Copy out the items from the line with "Select the MasterSpreads.xml document icon" through the line with "point(647,42)", both included, with no changes.

* BEGIN EXERCISE MATERIAL *

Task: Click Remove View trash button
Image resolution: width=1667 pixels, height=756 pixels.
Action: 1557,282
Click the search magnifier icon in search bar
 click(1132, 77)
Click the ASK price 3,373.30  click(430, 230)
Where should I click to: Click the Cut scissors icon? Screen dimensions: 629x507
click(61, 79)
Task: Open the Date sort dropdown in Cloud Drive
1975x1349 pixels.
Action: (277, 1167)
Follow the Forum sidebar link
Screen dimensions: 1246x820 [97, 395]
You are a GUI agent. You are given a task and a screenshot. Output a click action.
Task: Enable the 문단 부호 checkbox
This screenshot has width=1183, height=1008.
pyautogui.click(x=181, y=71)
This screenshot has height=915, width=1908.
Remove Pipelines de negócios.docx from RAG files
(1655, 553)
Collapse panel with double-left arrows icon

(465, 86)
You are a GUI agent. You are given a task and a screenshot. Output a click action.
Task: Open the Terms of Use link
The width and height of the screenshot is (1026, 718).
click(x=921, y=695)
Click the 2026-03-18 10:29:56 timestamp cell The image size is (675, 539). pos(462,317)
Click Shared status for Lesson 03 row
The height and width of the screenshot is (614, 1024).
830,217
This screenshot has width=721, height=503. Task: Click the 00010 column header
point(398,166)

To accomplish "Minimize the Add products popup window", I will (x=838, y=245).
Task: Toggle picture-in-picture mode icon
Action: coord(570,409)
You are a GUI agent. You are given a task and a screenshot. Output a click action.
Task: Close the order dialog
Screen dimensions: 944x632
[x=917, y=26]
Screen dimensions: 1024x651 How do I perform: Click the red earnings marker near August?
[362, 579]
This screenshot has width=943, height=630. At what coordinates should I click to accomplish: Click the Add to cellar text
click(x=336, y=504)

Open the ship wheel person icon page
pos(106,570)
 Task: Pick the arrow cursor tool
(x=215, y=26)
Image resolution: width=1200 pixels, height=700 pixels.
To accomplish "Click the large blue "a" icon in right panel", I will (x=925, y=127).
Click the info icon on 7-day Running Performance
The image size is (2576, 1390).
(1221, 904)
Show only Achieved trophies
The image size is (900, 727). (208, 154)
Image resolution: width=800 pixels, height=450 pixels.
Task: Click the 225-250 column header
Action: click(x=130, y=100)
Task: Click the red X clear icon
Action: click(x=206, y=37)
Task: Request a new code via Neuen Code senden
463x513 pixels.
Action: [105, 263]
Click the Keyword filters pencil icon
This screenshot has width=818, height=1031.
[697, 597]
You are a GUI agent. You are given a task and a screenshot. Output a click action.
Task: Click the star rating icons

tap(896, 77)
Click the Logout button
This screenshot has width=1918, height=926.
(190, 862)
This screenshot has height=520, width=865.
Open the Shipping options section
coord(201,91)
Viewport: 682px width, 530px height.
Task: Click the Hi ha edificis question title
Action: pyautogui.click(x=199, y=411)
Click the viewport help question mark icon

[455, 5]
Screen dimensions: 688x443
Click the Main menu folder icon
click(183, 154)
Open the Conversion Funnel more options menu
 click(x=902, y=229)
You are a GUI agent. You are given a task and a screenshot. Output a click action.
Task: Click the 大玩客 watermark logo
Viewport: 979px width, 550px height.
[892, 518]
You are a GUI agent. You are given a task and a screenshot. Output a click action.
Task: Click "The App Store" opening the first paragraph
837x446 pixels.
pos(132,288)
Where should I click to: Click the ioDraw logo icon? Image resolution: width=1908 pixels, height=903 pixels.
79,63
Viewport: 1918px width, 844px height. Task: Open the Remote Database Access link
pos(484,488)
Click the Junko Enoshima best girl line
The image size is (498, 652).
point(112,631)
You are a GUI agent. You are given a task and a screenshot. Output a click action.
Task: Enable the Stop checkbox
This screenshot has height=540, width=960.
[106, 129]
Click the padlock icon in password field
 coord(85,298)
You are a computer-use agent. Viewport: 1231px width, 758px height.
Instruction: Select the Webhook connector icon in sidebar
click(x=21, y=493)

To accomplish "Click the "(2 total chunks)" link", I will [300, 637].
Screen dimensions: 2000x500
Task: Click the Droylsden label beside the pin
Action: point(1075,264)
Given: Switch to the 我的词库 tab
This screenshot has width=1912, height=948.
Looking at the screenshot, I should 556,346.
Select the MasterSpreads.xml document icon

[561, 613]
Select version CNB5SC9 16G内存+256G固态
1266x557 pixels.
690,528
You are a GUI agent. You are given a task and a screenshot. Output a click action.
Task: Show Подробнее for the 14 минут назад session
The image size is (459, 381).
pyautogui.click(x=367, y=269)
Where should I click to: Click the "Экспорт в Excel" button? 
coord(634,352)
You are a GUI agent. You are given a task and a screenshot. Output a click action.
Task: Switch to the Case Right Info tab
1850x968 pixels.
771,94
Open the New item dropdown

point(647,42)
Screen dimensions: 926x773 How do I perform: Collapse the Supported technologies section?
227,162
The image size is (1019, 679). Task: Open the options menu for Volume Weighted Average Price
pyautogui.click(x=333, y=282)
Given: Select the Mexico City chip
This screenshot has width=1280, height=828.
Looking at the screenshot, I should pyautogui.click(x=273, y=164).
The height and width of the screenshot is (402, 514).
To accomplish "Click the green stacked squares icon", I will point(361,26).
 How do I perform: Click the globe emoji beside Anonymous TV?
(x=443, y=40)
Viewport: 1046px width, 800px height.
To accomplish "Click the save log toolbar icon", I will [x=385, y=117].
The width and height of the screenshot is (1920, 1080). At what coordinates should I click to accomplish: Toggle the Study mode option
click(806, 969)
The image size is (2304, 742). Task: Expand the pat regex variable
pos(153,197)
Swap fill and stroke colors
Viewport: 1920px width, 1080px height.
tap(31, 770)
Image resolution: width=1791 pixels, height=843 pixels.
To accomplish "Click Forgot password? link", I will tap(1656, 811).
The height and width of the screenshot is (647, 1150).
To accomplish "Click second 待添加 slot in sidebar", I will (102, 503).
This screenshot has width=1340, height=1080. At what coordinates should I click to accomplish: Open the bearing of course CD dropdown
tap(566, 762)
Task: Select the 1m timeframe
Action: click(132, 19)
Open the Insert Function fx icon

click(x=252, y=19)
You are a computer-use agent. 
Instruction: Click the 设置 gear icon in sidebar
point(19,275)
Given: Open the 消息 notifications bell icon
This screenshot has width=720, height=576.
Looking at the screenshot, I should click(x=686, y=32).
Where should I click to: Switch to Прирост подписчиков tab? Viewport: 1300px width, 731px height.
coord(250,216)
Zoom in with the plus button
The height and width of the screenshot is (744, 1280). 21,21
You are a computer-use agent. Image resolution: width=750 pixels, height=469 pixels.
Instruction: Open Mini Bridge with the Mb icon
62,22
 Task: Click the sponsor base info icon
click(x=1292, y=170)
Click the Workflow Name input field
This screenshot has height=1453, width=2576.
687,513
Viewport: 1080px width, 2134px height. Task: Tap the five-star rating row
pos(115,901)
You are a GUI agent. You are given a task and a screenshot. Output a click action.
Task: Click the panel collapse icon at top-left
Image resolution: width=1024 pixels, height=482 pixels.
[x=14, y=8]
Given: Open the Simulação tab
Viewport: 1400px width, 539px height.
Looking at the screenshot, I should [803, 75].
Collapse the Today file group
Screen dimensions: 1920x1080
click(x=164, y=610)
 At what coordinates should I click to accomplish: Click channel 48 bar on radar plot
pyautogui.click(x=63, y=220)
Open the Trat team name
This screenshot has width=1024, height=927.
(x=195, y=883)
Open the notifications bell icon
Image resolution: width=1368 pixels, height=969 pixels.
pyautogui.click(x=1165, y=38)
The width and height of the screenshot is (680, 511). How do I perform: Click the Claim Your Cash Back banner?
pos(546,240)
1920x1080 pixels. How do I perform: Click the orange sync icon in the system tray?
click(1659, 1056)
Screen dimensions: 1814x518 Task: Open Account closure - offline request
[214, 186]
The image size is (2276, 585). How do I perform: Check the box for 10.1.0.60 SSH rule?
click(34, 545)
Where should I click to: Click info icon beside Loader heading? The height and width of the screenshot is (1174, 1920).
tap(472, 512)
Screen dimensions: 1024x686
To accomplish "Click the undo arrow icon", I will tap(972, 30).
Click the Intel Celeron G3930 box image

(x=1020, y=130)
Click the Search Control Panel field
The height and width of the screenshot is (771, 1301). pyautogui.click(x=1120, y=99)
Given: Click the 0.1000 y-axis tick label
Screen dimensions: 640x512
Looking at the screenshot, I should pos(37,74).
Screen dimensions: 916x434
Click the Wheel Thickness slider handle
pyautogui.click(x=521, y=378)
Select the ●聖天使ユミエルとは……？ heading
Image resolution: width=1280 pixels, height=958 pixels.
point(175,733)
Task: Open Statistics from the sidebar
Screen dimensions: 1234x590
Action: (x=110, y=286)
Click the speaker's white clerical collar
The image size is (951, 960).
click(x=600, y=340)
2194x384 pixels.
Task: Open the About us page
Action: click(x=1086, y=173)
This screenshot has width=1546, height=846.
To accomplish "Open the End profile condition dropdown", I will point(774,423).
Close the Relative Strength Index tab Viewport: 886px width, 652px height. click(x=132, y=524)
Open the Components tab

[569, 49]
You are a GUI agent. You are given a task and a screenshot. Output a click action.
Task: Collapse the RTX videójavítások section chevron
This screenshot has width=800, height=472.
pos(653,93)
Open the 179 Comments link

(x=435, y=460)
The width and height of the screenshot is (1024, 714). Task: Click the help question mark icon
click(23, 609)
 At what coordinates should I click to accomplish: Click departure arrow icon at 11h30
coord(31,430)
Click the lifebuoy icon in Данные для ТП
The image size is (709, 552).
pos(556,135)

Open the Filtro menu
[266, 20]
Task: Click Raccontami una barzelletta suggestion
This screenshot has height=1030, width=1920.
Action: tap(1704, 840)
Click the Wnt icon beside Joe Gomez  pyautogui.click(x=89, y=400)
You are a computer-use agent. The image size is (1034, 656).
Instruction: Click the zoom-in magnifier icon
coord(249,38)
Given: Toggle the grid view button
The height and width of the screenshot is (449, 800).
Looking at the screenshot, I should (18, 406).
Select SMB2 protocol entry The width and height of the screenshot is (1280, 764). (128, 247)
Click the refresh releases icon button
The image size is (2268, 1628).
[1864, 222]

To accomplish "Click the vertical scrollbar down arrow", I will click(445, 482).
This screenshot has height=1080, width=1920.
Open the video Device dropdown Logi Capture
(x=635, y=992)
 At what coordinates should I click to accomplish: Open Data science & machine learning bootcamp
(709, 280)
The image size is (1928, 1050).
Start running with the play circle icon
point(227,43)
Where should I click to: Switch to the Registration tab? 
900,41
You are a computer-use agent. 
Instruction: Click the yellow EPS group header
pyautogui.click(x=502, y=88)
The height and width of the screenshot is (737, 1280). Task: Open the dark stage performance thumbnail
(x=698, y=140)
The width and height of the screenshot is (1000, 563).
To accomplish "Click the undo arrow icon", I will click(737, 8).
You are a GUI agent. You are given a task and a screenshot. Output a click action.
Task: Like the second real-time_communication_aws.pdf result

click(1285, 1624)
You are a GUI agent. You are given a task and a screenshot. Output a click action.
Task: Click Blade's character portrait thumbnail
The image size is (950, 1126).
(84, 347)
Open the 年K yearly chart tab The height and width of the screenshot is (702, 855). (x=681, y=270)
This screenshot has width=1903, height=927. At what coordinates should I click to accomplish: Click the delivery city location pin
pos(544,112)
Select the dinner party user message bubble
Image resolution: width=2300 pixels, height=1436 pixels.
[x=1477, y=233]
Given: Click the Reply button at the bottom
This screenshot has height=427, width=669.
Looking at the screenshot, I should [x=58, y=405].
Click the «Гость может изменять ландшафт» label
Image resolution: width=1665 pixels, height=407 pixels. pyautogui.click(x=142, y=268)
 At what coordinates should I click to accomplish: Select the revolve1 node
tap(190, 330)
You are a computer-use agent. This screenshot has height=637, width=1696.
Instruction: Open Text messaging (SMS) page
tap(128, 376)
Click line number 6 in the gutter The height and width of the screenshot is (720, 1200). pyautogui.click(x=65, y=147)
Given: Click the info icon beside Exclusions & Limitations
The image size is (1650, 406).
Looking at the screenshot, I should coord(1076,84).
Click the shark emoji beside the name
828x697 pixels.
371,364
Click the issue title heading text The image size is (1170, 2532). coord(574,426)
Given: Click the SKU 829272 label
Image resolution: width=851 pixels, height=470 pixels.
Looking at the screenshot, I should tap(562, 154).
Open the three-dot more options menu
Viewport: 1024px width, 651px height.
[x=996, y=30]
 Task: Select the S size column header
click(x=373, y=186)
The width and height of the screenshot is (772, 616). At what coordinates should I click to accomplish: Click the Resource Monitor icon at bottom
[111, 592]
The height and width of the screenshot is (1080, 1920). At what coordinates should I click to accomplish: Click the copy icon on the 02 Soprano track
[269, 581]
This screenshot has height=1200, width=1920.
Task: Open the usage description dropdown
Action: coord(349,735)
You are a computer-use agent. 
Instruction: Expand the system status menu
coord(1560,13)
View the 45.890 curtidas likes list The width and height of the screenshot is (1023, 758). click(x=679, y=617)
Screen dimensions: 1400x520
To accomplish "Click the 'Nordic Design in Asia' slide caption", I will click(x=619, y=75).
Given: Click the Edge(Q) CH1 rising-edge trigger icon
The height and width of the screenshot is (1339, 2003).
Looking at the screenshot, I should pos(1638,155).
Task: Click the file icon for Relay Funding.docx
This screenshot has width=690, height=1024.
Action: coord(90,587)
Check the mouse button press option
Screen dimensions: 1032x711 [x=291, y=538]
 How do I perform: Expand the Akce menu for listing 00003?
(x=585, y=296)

* END EXERCISE MATERIAL *

> **THE OUTPUT**:
Select the MasterSpreads.xml document icon

[561, 613]
Select version CNB5SC9 16G内存+256G固态
1266x557 pixels.
690,528
You are a GUI agent. You are given a task and a screenshot. Output a click action.
Task: Show Подробнее for the 14 минут назад session
The image size is (459, 381).
pyautogui.click(x=367, y=269)
Where should I click to: Click the "Экспорт в Excel" button? 
coord(634,352)
You are a GUI agent. You are given a task and a screenshot. Output a click action.
Task: Switch to the Case Right Info tab
1850x968 pixels.
771,94
Open the New item dropdown

point(647,42)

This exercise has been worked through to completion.